- _Extracted entries_:
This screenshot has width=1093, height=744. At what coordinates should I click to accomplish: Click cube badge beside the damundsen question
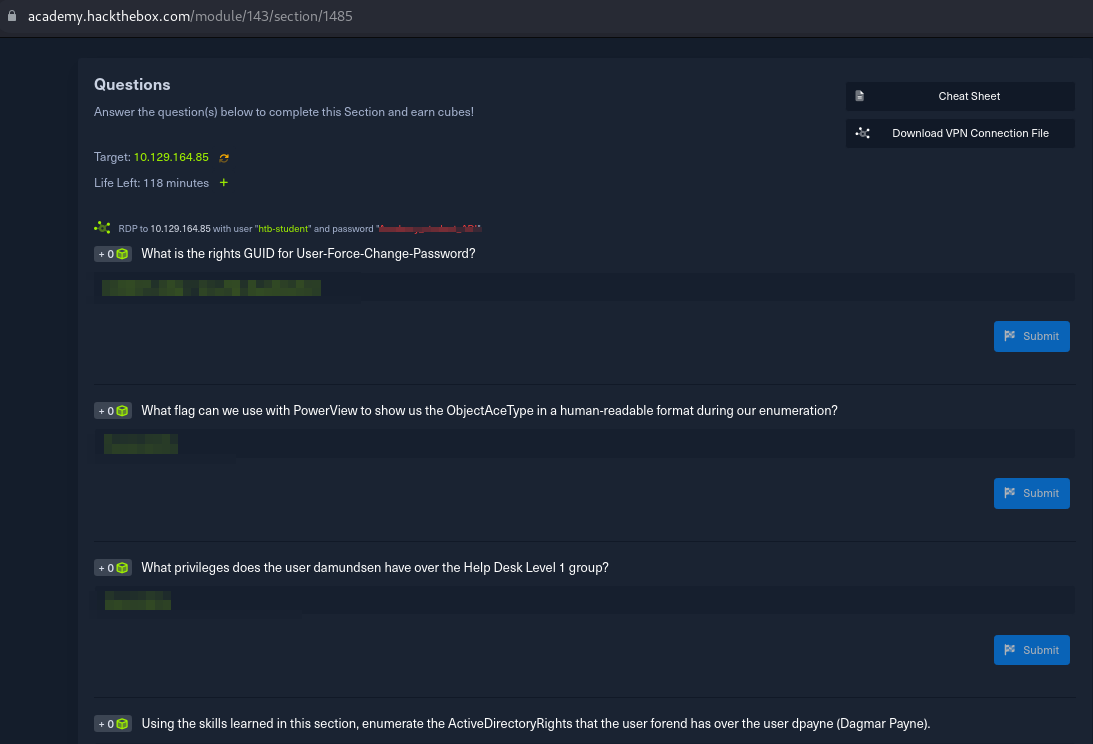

--

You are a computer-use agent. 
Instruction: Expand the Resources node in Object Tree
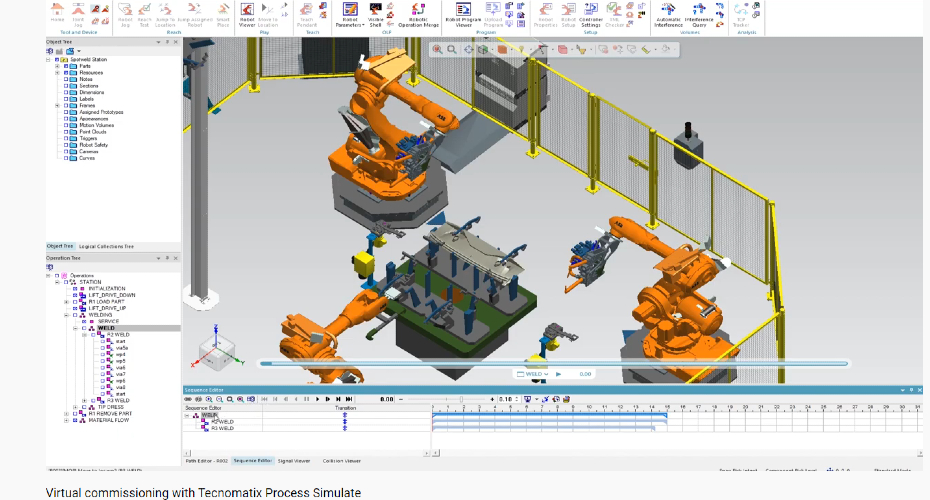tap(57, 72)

* * *

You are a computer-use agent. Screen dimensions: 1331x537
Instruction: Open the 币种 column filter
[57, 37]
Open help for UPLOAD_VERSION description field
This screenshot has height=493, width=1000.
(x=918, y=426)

- _Directions for this task_: Return every line of the records above that contains the string "width".

- _Response to the task_:
This screenshot has width=1093, height=744. At what coordinates should I click to accomplish: Click cube badge beside the damundsen question
This screenshot has height=493, width=1000.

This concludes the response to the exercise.